§ Task
Rewrite the lines below with "GUI agent" swapped for "screen agent" everywhere it occurs, keeping every other part unchanged.

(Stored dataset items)
▬▬▬
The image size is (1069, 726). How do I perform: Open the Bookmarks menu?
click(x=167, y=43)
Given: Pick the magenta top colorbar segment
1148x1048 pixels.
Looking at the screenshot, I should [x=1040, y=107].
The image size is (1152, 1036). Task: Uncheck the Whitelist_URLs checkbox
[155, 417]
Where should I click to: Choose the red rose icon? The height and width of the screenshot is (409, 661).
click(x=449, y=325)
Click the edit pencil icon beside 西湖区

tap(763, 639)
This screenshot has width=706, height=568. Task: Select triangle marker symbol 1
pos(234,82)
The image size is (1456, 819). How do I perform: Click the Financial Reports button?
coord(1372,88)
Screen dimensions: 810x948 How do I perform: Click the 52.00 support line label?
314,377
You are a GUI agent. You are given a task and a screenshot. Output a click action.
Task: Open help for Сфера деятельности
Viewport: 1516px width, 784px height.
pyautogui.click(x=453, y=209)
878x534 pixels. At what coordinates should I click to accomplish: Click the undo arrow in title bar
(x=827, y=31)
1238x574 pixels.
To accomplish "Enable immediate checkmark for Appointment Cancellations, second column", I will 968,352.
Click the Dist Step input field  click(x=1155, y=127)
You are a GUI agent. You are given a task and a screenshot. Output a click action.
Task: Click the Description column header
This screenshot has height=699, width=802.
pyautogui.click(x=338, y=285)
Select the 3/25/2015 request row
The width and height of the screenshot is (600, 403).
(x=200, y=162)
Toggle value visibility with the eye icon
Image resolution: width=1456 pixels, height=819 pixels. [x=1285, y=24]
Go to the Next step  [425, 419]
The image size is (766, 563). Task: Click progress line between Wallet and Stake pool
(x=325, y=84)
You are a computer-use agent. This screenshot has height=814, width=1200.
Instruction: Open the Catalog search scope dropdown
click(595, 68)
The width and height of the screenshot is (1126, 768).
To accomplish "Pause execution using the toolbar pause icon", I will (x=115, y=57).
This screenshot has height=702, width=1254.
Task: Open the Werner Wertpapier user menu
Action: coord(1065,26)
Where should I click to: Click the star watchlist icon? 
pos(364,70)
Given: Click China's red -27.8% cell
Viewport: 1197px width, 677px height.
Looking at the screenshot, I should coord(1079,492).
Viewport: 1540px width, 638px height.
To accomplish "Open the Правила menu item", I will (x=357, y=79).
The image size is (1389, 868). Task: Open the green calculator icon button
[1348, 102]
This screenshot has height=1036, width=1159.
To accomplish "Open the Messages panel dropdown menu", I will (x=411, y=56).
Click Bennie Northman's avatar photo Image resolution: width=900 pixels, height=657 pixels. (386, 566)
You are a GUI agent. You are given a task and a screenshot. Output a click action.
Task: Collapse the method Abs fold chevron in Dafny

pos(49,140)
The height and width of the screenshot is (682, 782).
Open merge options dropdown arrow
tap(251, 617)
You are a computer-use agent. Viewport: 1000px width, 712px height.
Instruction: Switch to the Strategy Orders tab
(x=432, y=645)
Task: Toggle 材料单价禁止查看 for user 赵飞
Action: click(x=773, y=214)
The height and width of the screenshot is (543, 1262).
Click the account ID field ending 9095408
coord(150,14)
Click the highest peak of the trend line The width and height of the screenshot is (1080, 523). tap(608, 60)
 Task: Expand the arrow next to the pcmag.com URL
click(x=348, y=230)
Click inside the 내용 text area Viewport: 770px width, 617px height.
▬▬▬
§ The solution
The image size is (1069, 726). How do I perform: Open the Bookmarks menu?
click(x=167, y=43)
Given: Pick the magenta top colorbar segment
1148x1048 pixels.
Looking at the screenshot, I should [x=1040, y=107].
The image size is (1152, 1036). Task: Uncheck the Whitelist_URLs checkbox
[155, 417]
Where should I click to: Choose the red rose icon? The height and width of the screenshot is (409, 661).
click(x=449, y=325)
Click the edit pencil icon beside 西湖区

tap(763, 639)
This screenshot has width=706, height=568. Task: Select triangle marker symbol 1
pos(234,82)
The image size is (1456, 819). How do I perform: Click the Financial Reports button?
coord(1372,88)
Screen dimensions: 810x948 How do I perform: Click the 52.00 support line label?
314,377
You are a screen agent. You are given a task and a screenshot. Output a click action.
Task: Open help for Сфера деятельности
Viewport: 1516px width, 784px height.
pyautogui.click(x=453, y=209)
878x534 pixels. At what coordinates should I click to accomplish: Click the undo arrow in title bar
(x=827, y=31)
1238x574 pixels.
To accomplish "Enable immediate checkmark for Appointment Cancellations, second column", I will 968,352.
Click the Dist Step input field  click(x=1155, y=127)
You are a screen agent. You are given a task and a screenshot. Output a click action.
Task: Click the Description column header
This screenshot has height=699, width=802.
pyautogui.click(x=338, y=285)
Select the 3/25/2015 request row
The width and height of the screenshot is (600, 403).
(x=200, y=162)
Toggle value visibility with the eye icon
Image resolution: width=1456 pixels, height=819 pixels. [x=1285, y=24]
Go to the Next step  [425, 419]
The image size is (766, 563). Task: Click progress line between Wallet and Stake pool
(x=325, y=84)
You are a computer-use agent. This screenshot has height=814, width=1200.
Instruction: Open the Catalog search scope dropdown
click(595, 68)
The width and height of the screenshot is (1126, 768).
To accomplish "Pause execution using the toolbar pause icon", I will (x=115, y=57).
This screenshot has height=702, width=1254.
Task: Open the Werner Wertpapier user menu
Action: coord(1065,26)
Where should I click to: Click the star watchlist icon? 
pos(364,70)
Given: Click China's red -27.8% cell
Viewport: 1197px width, 677px height.
Looking at the screenshot, I should coord(1079,492).
Viewport: 1540px width, 638px height.
To accomplish "Open the Правила menu item", I will (x=357, y=79).
The image size is (1389, 868). Task: Open the green calculator icon button
[1348, 102]
This screenshot has height=1036, width=1159.
To accomplish "Open the Messages panel dropdown menu", I will (x=411, y=56).
Click Bennie Northman's avatar photo Image resolution: width=900 pixels, height=657 pixels. (386, 566)
You are a screen agent. You are given a task and a screenshot. Output a click action.
Task: Collapse the method Abs fold chevron in Dafny

pos(49,140)
The height and width of the screenshot is (682, 782).
Open merge options dropdown arrow
tap(251, 617)
You are a computer-use agent. Viewport: 1000px width, 712px height.
Instruction: Switch to the Strategy Orders tab
(x=432, y=645)
Task: Toggle 材料单价禁止查看 for user 赵飞
Action: click(x=773, y=214)
The height and width of the screenshot is (543, 1262).
Click the account ID field ending 9095408
coord(150,14)
Click the highest peak of the trend line The width and height of the screenshot is (1080, 523). tap(608, 60)
 Task: Expand the arrow next to the pcmag.com URL
click(x=348, y=230)
Click inside the 내용 text area Viewport: 770px width, 617px height.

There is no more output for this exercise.